Understanding your rabbit's noises and body language

It's Rabbit Awareness Week, and this year the focus is on raising awareness about Rabbit Viral Haemorrhagic Disease 2, a new variant of RVHD1, which is often fatal.

Many rabbits in the UK are not vaccinated against this deadly disease and are therefore at risk. This year, the organisation are asking all rabbit owners in the UK to make sure that their rabbits are vaccinated against this and other fatal diseases. 

If you would like to understand more about vaccinations, please contact your vet who will be happy to provide guidance. Many practices are also offering a discount on rabbit vaccinations at the moment to encourage more rabbit owners to get them protected!

It's important to keep your rabbit healthy, but also it's great to understand the different ways they communicate, to help keep them happy too, and for you both to get the most out of your relationship.

 

Translating your rabbit's noises

Rabbits make a number of different noises to communicate different emotions. Because they are a prey animal, most vocalisations or noises are quiet and can be heard only when you’re fairly close to your rabbits.

• Grinding their teeth slowly when being stroked: this sort of teeth grinding is slow, quiet and relaxed, it can sometimes be known as purring.

• Grunting like noises when seeing you: gentle grunting noises can be heard when your rabbits are pleased to see you.

• Screaming: screaming is a rare and traumatic occurrence, it signals severe pain or distress and should never be ignored. The scream is typically a high pitched loud single note and occasionally rabbits will scream silently.

• Growling: rabbits that are acting aggressively will often growl, this is a warning, indicating that they are not happy and rabbits tend to react aggressively if provoked.

• Grinding their teeth hard and loud: rabbits that are in pain will often grind their teeth. Compared to the gentle grinding of a content rabbits, this sounds harsh and loud, it often accompanies gut pain or abdominal pain. Seek veterinary advice if your rabbits display any of these signs.

 

 

Translating your rabbit's body language

Body language is very important in rabbits, but just like vocalisation it is subtle, so that they do not attract attention from predators. Rabbits use their, ears, whiskers and nose positions to signal rank, pleasure, pain, fear or intention.
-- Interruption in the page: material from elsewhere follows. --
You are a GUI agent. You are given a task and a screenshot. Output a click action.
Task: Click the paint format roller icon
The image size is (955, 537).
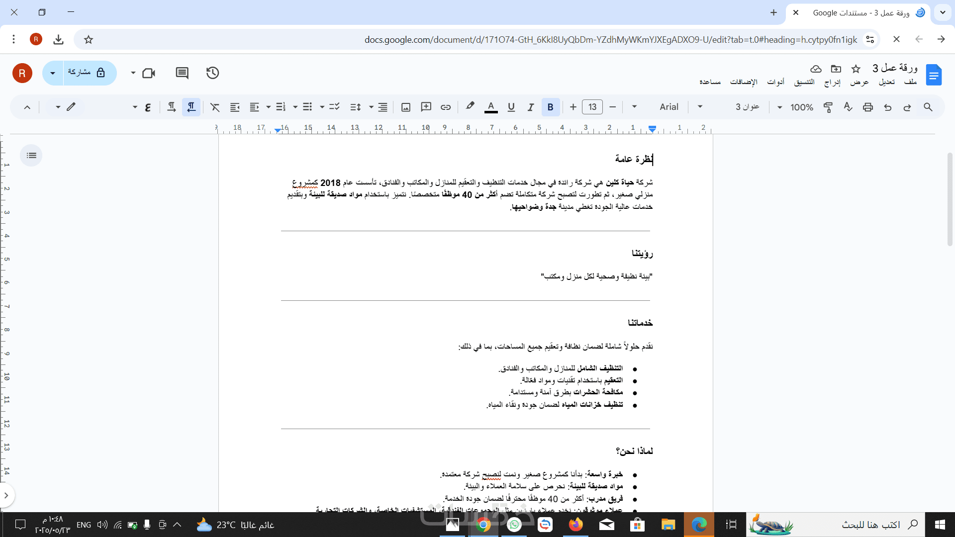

• Lying down with their feet out: rabbits like lying down or ‘flopping’ with their feet out as it is a relaxed and comfortable position. When your rabbits display this body language they are showing signs of trust and contentment, as in the wild a rabbit in recline will be more vulnerable.

• Reaching up to you: rabbits sitting on their hind legs and stretching up are actively seeking attention, and asking to be picked up. This is a compliment as it is showing a sign of trust and affection.

• Licking you: licking is a form of grooming, this means you are accepted as a companion. It shows signs of affection as rabbits mutually groom their bonded companions.

• Rubbing their chin on you: rabbits communicate using scent and one of the scent glands is located under the chin, which is why they may rub their chin on you. This signals that your rabbits are marking you as theirs and that you are their territory.

• Small nibble or licking you: nibbling or licking is a sign of affection and mutual respect, this behaviour shows a strong bond between you and your rabbits.

• Ears perked forward: rabbits will perk their ears forward when they are listening to something or on high alert and they are sensing danger.

• Charging at you: rabbits charging or jumping towards you is a defensive movement when they are angry or stressed. They have decided that running away is not an option so they need to protect themselves and fight.

• Keeping very still: rabbits keeping very still are trying to actively avoid predation, this might mean that they are feeling that they are in danger, or they could be so unwell that keeping still is the safest option. 

• Nudging you: rabbits nudging is a sign they are asking for attention, a nudge that is ignored can lead to a light nip to further seek your attention.